____ Provided entries

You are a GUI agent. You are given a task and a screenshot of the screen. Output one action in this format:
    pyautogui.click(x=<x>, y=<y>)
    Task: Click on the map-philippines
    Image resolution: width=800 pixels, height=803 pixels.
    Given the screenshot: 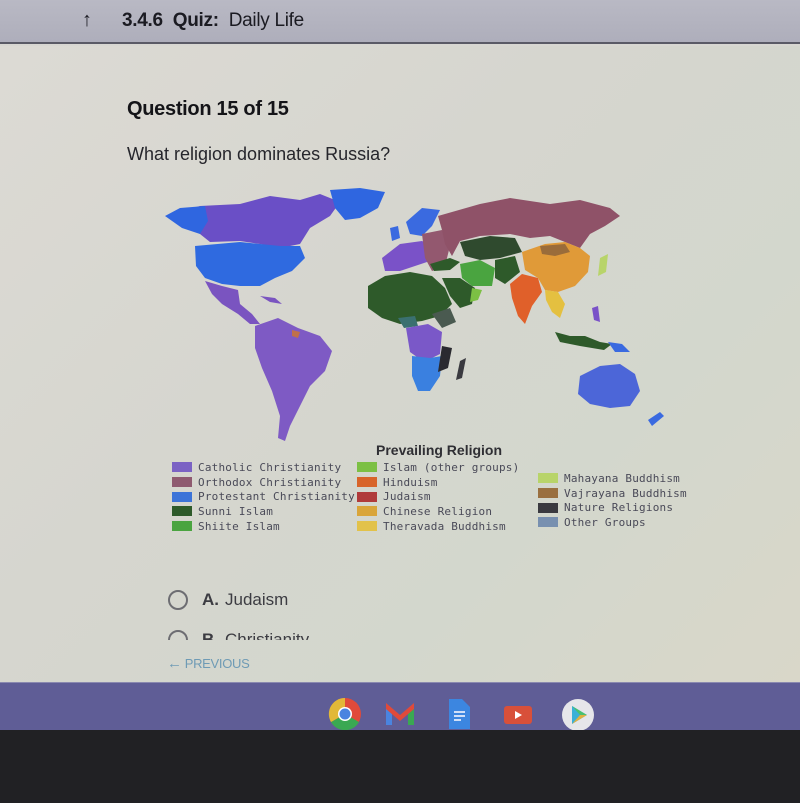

________
____ Provided entries

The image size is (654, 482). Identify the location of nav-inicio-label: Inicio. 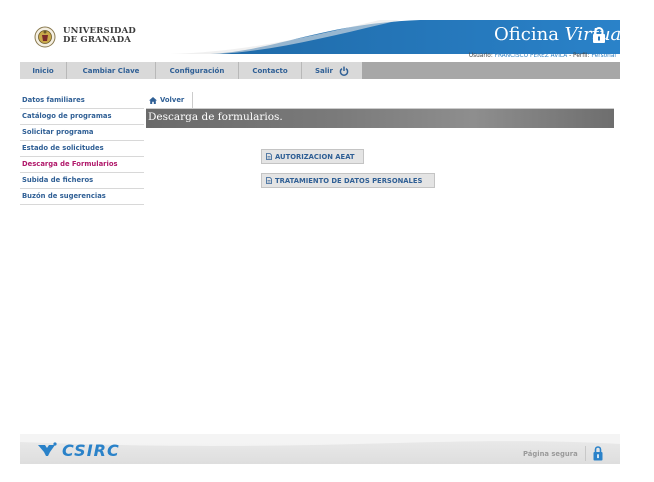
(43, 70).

________
____ Provided entries

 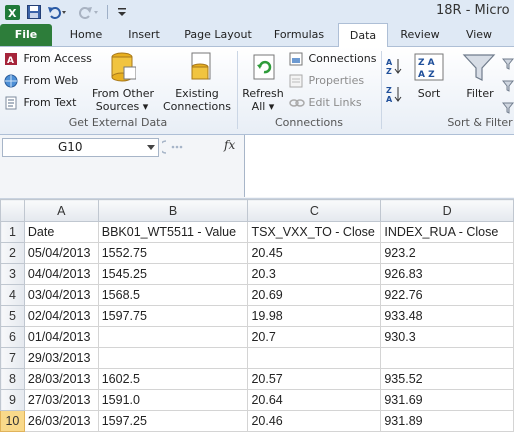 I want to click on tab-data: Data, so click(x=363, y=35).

________

> [What to work on] Return the part of the items that opens with the line containing "You are a GUI" and closes with the line containing "Image resolution: width=800", copying every line as it stands.

> [Task answer]
You are a GUI agent. You are given a task and a screenshot of the screen. Output one action in this format:
    pyautogui.click(x=<x>, y=<y>)
    Task: Click on the map-philippines
    Image resolution: width=800 pixels, height=803 pixels.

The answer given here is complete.